SOURCE DATA
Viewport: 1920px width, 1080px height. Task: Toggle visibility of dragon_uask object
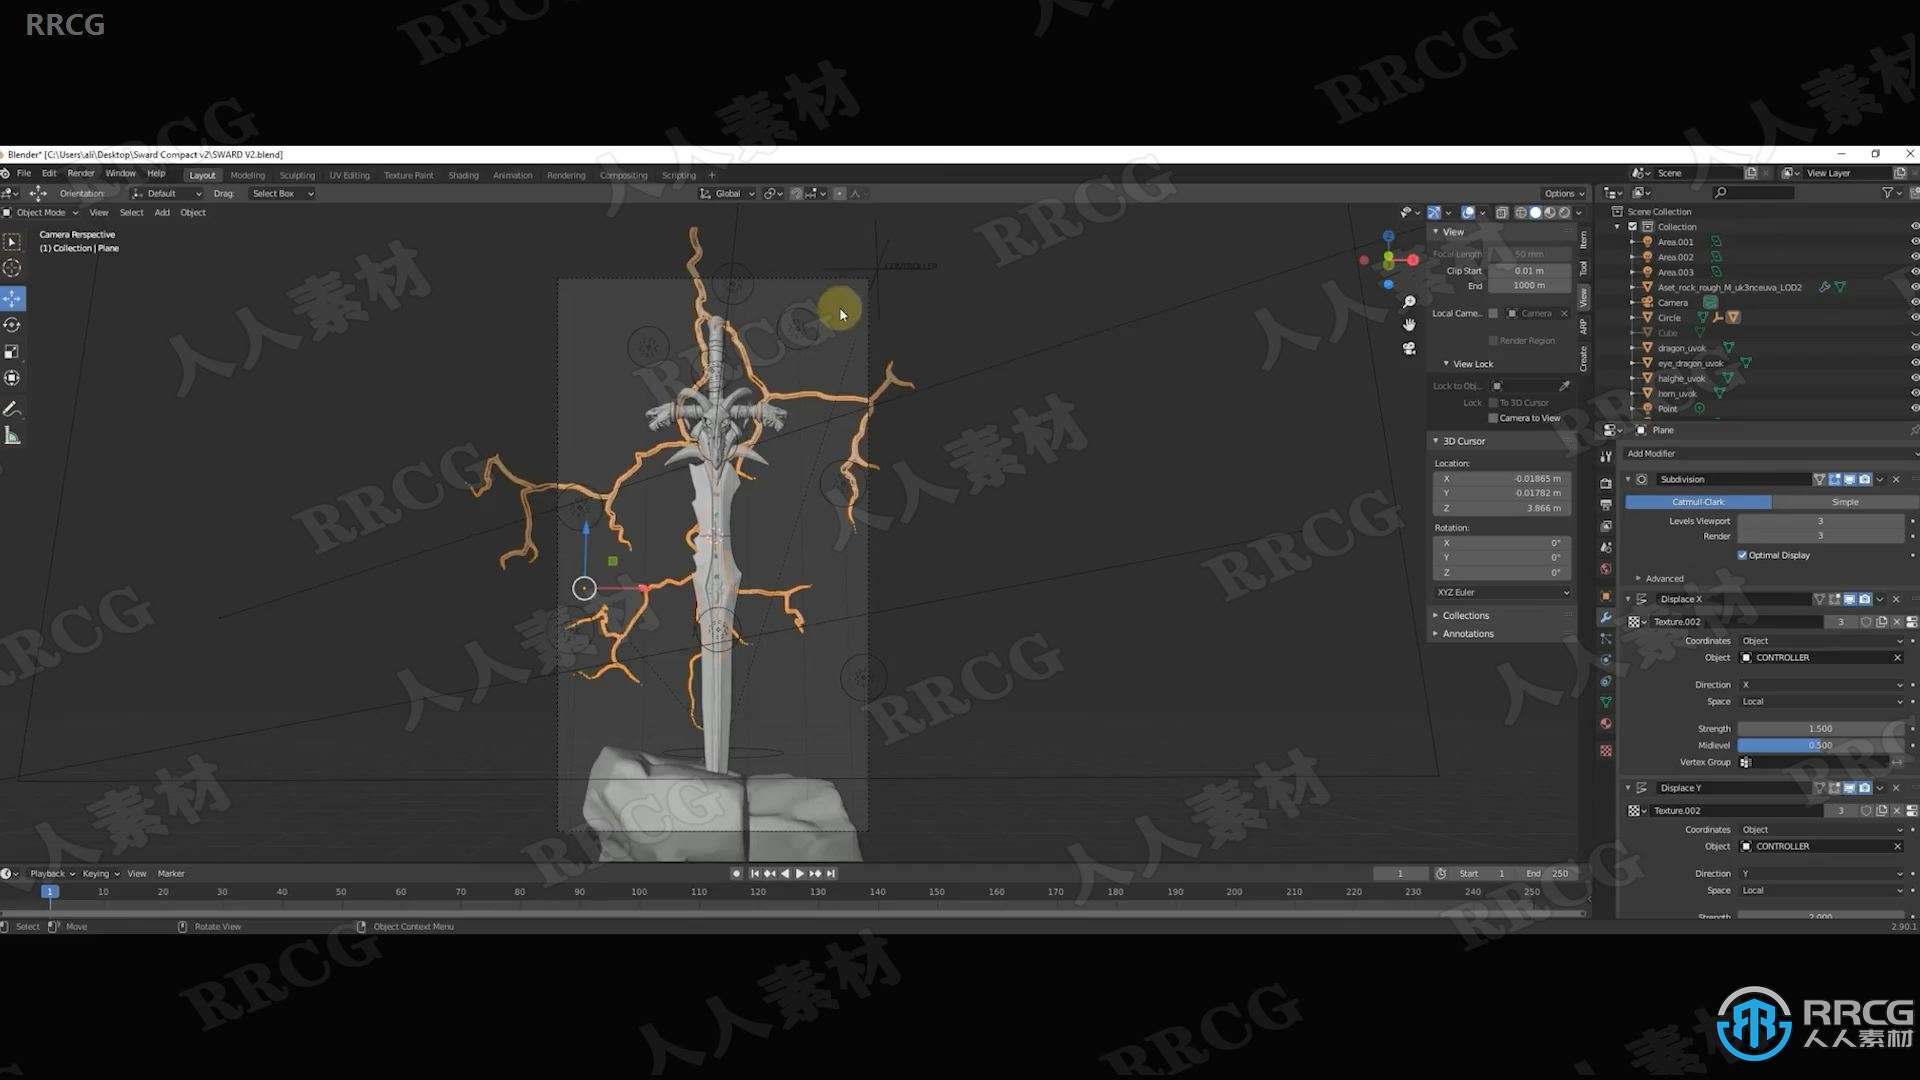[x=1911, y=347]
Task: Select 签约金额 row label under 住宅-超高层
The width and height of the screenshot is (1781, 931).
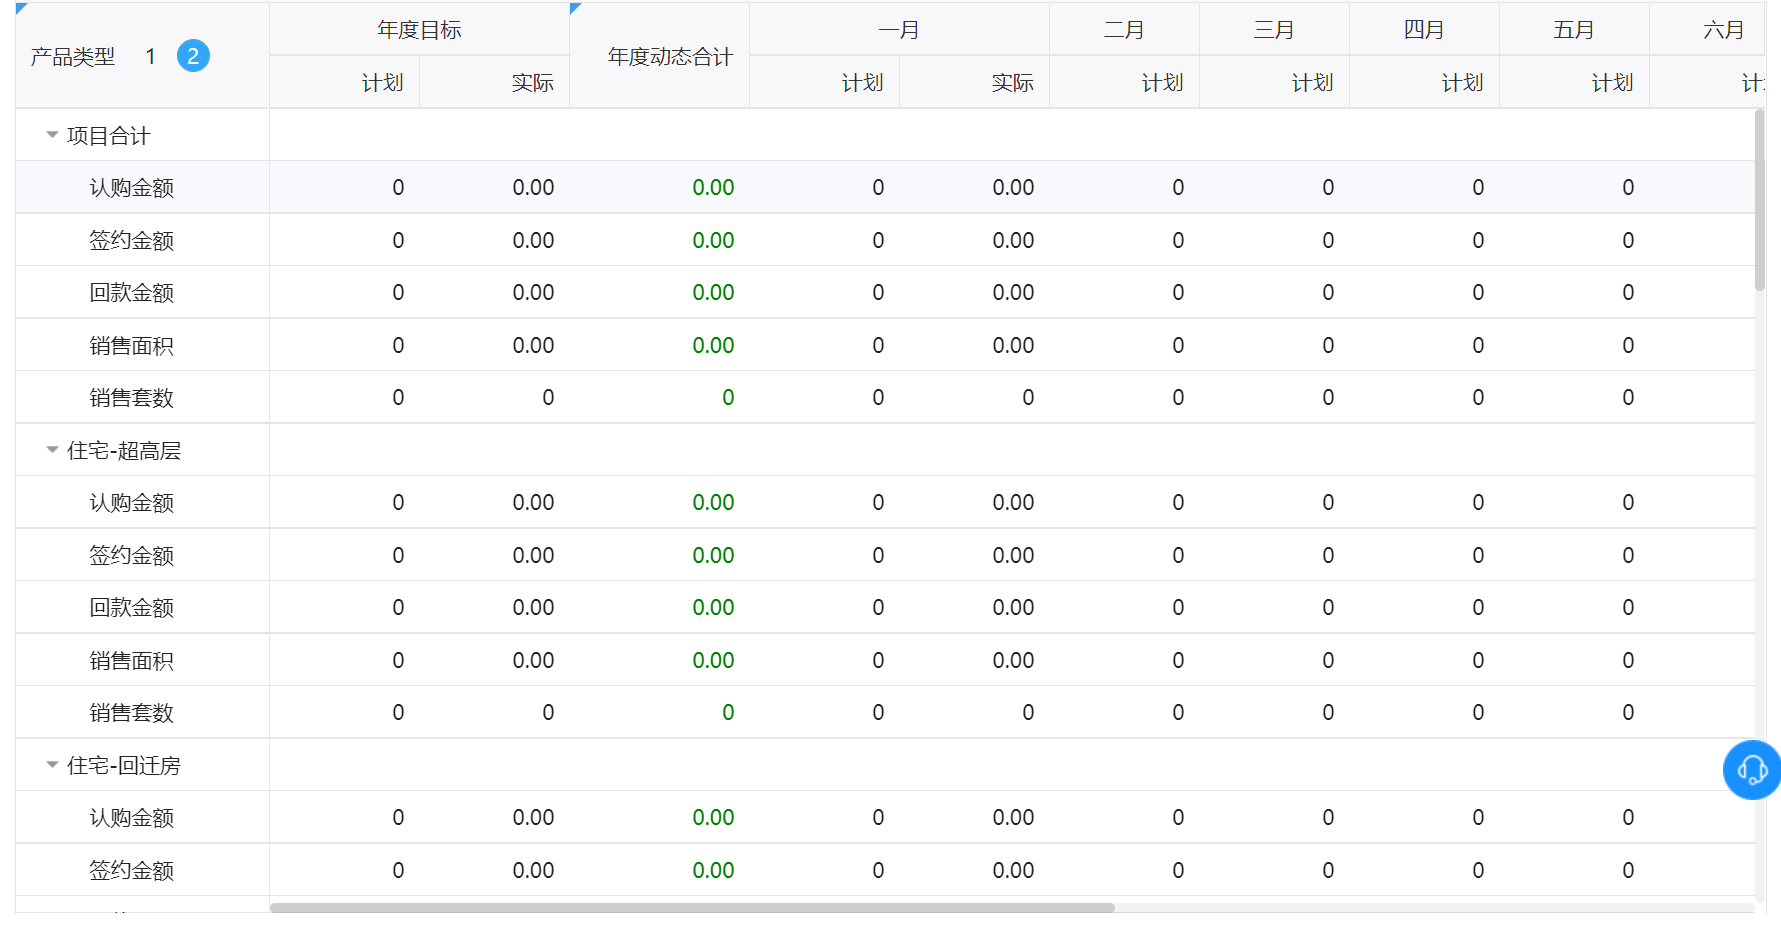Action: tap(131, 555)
--
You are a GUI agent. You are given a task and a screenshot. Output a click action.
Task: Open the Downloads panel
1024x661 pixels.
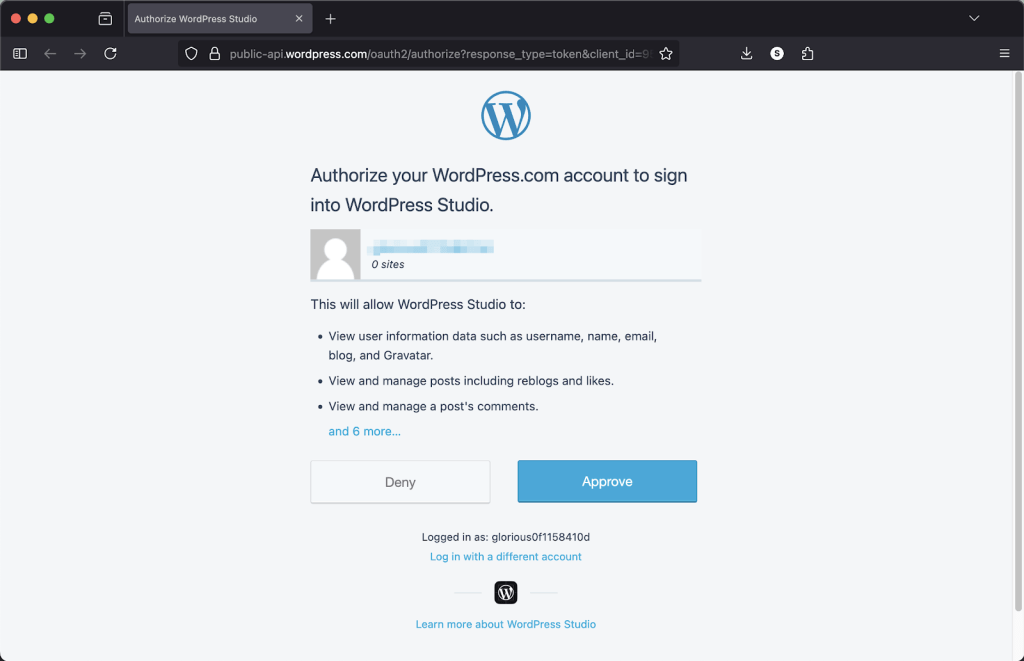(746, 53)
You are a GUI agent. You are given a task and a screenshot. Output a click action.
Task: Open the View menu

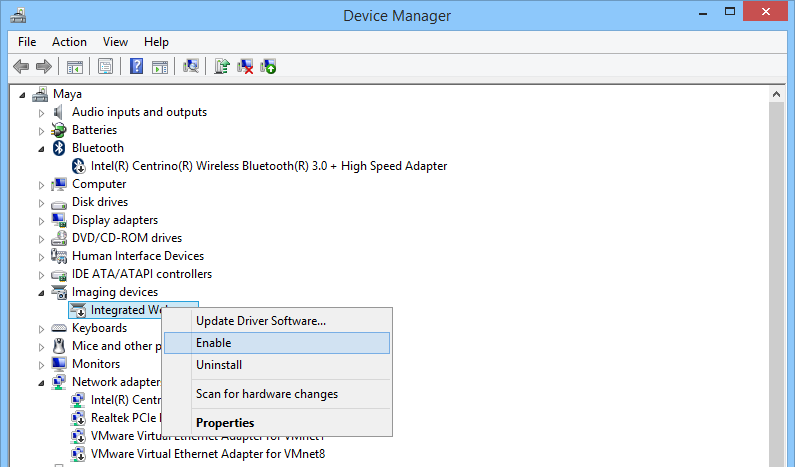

PROBLEM REQUIREMENTS
Find the word "Open" in the data and copy out each line where it turns up.

EXERCISE RESPONSE
Task: Open the Downloads panel
Task: Open the View menu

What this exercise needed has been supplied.